-- Required work --
Copy out exactly the lines below that run from the one holding "Лиссабон (229, 1071)" to the one holding "Найроби (795, 1222)", keeping both of those lines and no others.

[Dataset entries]
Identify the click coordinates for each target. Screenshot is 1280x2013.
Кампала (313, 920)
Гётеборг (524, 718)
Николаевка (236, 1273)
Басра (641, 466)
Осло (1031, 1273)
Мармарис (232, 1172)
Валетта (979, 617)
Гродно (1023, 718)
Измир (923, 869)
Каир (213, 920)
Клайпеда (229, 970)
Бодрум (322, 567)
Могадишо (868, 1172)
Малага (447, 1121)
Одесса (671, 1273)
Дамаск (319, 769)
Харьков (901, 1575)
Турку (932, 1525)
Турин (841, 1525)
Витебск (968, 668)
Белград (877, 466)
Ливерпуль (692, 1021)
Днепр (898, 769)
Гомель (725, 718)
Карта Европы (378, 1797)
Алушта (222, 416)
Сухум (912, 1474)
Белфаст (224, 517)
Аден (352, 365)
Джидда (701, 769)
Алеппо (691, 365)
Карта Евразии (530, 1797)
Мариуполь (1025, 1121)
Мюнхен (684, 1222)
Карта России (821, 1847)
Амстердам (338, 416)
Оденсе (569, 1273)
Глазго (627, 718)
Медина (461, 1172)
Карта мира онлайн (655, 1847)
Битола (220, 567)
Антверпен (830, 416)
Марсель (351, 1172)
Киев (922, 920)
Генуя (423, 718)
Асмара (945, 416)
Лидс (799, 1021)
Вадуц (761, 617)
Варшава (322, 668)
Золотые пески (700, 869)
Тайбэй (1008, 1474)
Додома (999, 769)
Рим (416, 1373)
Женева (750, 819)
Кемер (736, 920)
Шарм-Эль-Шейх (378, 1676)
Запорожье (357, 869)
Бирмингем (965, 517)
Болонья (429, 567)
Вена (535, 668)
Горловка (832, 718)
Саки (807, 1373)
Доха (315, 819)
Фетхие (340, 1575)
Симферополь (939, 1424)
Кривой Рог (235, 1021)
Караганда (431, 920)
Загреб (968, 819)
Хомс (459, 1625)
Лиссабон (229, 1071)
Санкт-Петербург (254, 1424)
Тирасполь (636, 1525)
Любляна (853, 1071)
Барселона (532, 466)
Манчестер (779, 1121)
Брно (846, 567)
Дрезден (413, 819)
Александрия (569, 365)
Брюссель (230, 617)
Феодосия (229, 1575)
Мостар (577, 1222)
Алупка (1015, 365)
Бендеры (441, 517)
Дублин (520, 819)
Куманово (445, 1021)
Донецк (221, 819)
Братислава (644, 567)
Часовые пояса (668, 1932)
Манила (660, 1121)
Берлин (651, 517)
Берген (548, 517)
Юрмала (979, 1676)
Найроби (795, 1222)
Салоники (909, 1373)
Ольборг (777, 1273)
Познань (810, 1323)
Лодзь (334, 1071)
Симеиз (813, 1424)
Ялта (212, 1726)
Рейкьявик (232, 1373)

-- Task output --
Лиссабон (229, 1071)
Санкт-Петербург (254, 1424)
Тирасполь (636, 1525)
Любляна (853, 1071)
Барселона (532, 466)
Манчестер (779, 1121)
Брно (846, 567)
Дрезден (413, 819)
Александрия (569, 365)
Брюссель (230, 617)
Феодосия (229, 1575)
Мостар (577, 1222)
Алупка (1015, 365)
Бендеры (441, 517)
Дублин (520, 819)
Куманово (445, 1021)
Донецк (221, 819)
Братислава (644, 567)
Часовые пояса (668, 1932)
Манила (660, 1121)
Берлин (651, 517)
Берген (548, 517)
Юрмала (979, 1676)
Найроби (795, 1222)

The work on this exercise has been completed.